Home sales and prices were down and foreclosures up throughout northeast Phoenix as the nationwide housing slump continued through 2008.
Research from a variety of sources showed that in five ZIP codes in northeast Phoenix, 350 fewer homes changed hands in 2008 compared to a year earlier, a decline of more than 15 percent from year to year.
In all of Phoenix, home values dropped 33 percent from October 2007 to October 2008, according to ASU Professor Karl Guntermann’s Repeat Sales Index Report for January. For the northeast section, including Scottsdale and Fountain Hills, the decline was 21.5 percent, perhaps a closer indicator of what has been happening in northeast Phoenix.
“It appears that the rapid, double-digit rates of decline that began in March 2008 are slowing and that the annual rate will bottom out at declines of 30 to 35 percent,” the report says. “It will be much later in 2009 before the decline in the index reaches zero, which would mean that actual house prices have stopped falling.”
The report says median prices Valley-wide in October dropped to levels last seen in March 2004, and preliminary medians for November and December have declined to levels of October 2003 and April 2002, “essentially eliminating all appreciation in house prices from the current cycle.”
The run-up in prices began in 2004, peaked in 2006 and started dropping substantially at the start of 2008, the report indicates.
Northeast Phoenix dodged the bullet for a while, said Jim Belfiore of Belfiore Real Estate Consulting. But it is catching up now.
He said condos especially are in trouble, with costs of land and construction far outpacing the prices developers can hope to get for their units. He said he expects several projects to fail in 2009.
What few buyers are out there are looking for bargains, he said, and when single-family homes’ mortgage payments are equal to or less than apartment rents, apartment occupancy suffers as well.
He said he expects prices of both new and resale homes to reach a bottom sometime in 2009.
“Once they stabilize, interest and lending are likely to come back,” he said.
Until then, lenders remain skeptical, with high down payments and, in some cases, high interest rates required.
Foreclosures, which have driven prices down, rose in northeast Phoenix from 287 in the year that ended in October 2007 to 807 a year later.
Most of the sales and most of the foreclosures were in ZIP code 85032, bordered by Cactus and Cave Creek roads, Union Hills Drive and Tatum Boulevard. That area, which generally has lower priced homes, saw 665 sales in 2008, and 428 foreclosures.
By constrast, ZIP code 85254, east of Tatum, had 537 sales but only 177 foreclosures.
Echo Farrell of Farrell Fine Homes in Paradise Valley recently began a service for homeowners in danger of foreclosure. She is helping them refinance loans or otherwise dodge the prospect of losing their homes.

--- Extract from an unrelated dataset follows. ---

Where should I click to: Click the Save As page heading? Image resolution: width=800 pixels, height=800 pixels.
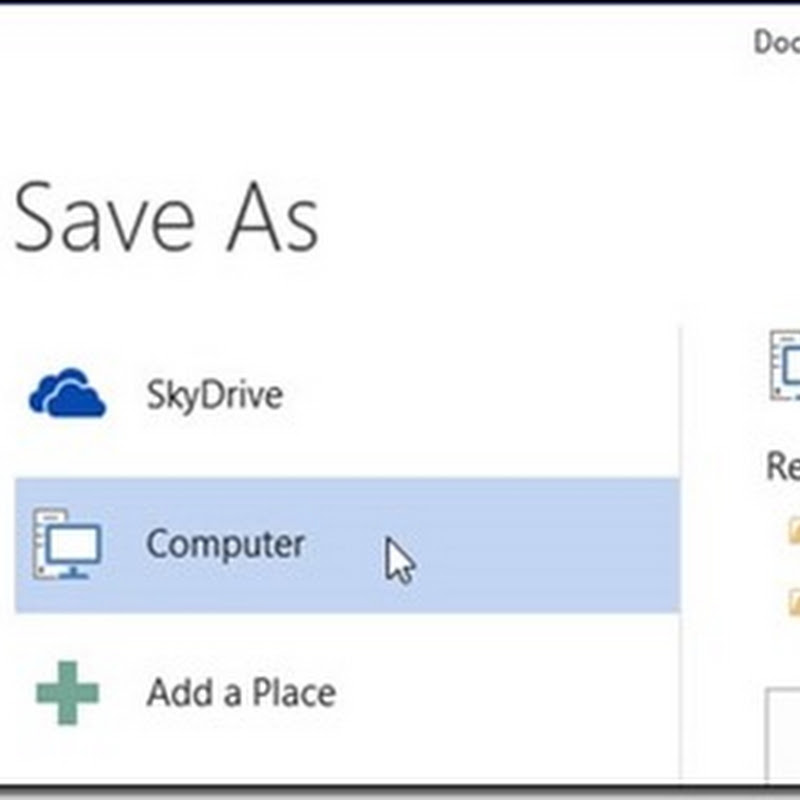[x=167, y=218]
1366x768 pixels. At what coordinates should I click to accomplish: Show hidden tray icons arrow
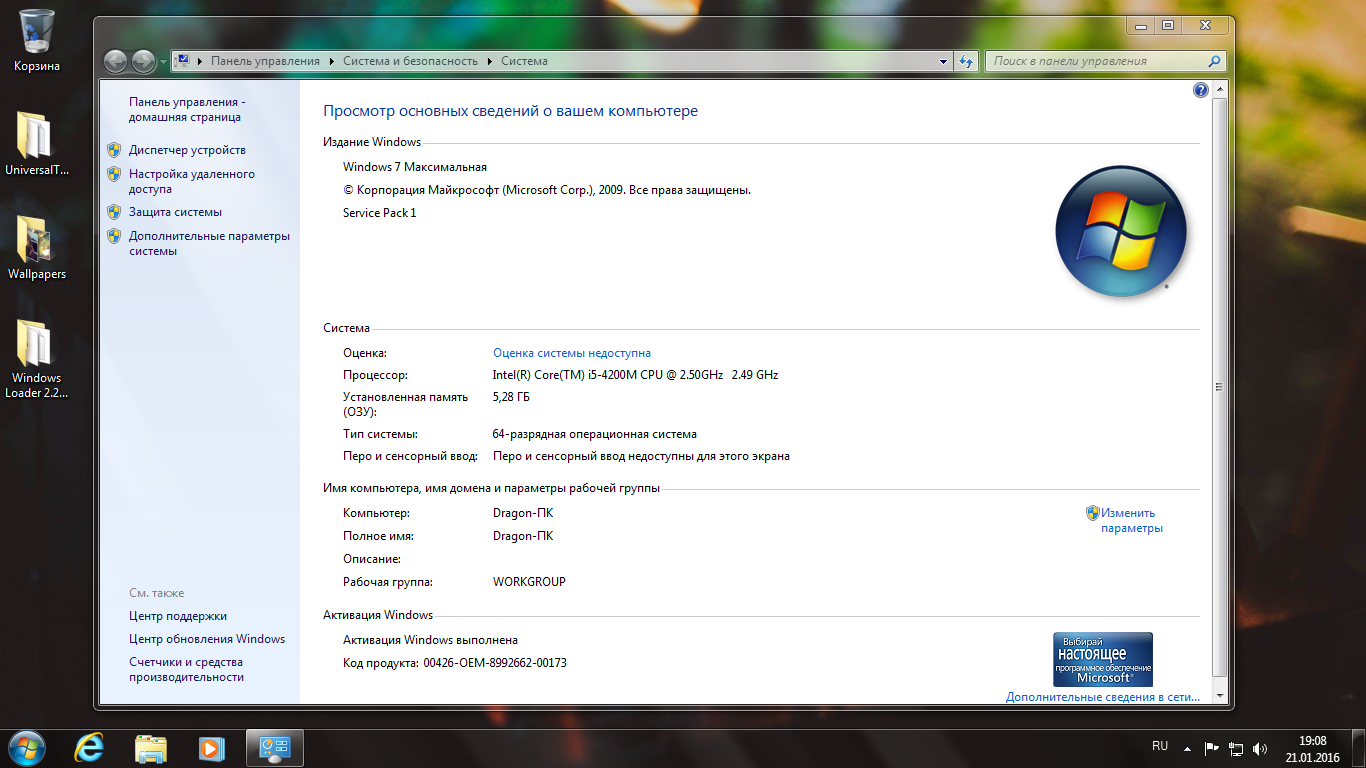click(x=1187, y=748)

She said people losing and buying foreclosed homes are a distinguishing feature of the current downturn. Otherwise, she said, the business in the northeast part of the Valley has not changed much.
Another Realtor said the market is shaky.
“It’s crazy right now,” said Andrew Holm, a Scottsdale Realtor who works in Desert Ridge and Kierland. “I’ve been in this business eight years and it is extremely different from what I have seen.”
Buyers are offering 20 to 30 percent below asking prices, Holm said, even if sellers would never accept their bids.
“We now get appraisals up front, before listing,” he said. “Appraiser and lenders are being so conservative. What matters is not what the seller wants or needs, it is what the lender will lend.”